I hope you picture her singing “Single Ladies” when you look at your tattoo at least once. That was one of my FAVORITE Maddie videos! :)

238 Lorrian May 5, 2009 at 5:30 pm

It’s just beautiful. Thank you for continuing to share your story and your memories of your beautiful little girl.

239 Jeni May 5, 2009 at 6:35 pm

Perfect. I love the simplicity of it and yet its so full of love and meaning.

240 erin May 5, 2009 at 7:01 pm

Beautiful. My best friend has her daughters name almost in the exact spot. I told her about your blog.
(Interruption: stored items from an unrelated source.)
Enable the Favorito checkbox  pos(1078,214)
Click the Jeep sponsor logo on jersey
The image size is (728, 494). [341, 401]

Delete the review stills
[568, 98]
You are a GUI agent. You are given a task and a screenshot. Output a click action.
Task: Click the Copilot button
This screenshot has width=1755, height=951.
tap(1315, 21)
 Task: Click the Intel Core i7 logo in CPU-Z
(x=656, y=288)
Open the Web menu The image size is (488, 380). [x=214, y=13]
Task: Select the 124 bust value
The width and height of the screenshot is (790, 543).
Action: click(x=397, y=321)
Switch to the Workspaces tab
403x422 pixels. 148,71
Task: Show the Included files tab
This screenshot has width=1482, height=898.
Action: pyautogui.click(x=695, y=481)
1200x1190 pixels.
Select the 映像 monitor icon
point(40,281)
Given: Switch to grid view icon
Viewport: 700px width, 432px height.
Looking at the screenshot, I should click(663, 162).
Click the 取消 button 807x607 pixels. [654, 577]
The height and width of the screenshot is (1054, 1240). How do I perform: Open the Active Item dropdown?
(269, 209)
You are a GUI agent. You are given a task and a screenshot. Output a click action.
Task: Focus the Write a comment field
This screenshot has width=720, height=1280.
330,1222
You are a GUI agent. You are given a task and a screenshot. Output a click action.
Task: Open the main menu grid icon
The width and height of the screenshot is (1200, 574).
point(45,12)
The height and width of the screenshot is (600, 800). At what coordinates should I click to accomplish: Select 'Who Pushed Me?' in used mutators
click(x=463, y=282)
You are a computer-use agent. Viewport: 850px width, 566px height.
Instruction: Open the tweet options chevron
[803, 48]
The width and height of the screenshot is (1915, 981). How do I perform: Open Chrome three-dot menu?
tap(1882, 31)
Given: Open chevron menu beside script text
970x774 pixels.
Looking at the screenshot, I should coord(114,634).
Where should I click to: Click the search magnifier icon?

I hope she comes by but it might be to painful for her. Your words are so much like hers. My heart breaks for you and your husband.

241 mrs.chicken May 5, 2009 at 7:02 pm

I find it to be no coincidence that you chose a spot that is so thin-skinned, making the tattooing that much more painful. It is a beautiful image.

242 Denise May 6, 2009 at 1:45 pm

I love it (and want a tattoo myself!)

243 Jenny, Bloggess May 6, 2009 at 2:30 pm

Beautiful. A perfect tribute to your little one.

244 Jodi May 6, 2009 at 6:53 pm

That is beautiful!
When I lost my one and only pregnancy to ectopic, I got a tattoo of a heart with a halo and angel wings on my ankle. When I see it, I think about the baby we lost. It brings me comfort.
Nothing will replace your beautiful daughter, but that tattoo is a nice way to honor her and remember her.

Jodi’s last blog post..Because I don’t know what else to say

245 Ashley Hast May 6, 2009 at 9:14 pm

It’s the only tattoo that’s ever made me cry. It’s absolutely beautiful. I love it!

Ashley Hast’s last blog post..Baby Zoee Benefit Concert – Still time to get tickets!

246 chatty cricket May 7, 2009 at 8:24 am

It’s beautiful.

I never met Maddie, but through your (stunning) pictures of her, she just looks like a little song floating through life, like maybe you could hear little bells following in her path. With her big gorgeous smile and her sweet little face (with those EYES, amazing) she just seems as though she’d sound like bells. A million sweet, happy little tinkling bells.

chatty cricket’s last blog post..It’s like I was attacked by a mosquito with a vendetta (with an aside) (from me, not the mosquito).

247 Rachael May 7, 2009 at 12:14 pm

It’s beautiful, and what a wonderful way to carry her with you every day.

248 Maria Delgado May 7, 2009 at 1:30 pm

It’s a beautiful reminder of a beautiful angel.

249 rachel-asouthernfairytale May 9, 2009 at 4:27 pm

Perfect, Heather.
Perfect.

I was in the room with both my Mother In Law and My Sister In Law when they passed. THeir is an odd peace and blessing in being there.
Love you and Mike much.

250 Jenni May 13, 2009 at 3:36 pm

I have a memorial tattoo for my brother. It helps. Eventually, so will yours.

251 bikerchick May 13, 2009 at 8:37 pm

Wow that is really beautiful. I dropped by to see how you are doing. No, really doing. Thanks for continuously sharing yourself and the beautiful Maddie. I wish you much grace.

252 Tracy I September 18, 2009 at 6:15 am

Hugs for you…..

253 Al_Pal September 20, 2009 at 9:03 pm

*sniff* Beautiful post.
Lovely reminder.

254 Jennifer September 25, 2009 at 7:43 am

What a beautiful and meaningful way to remember her by!
.-= Jennifer´s last blog ..Ok, the Squirrels are NO LONGER Cute… =-.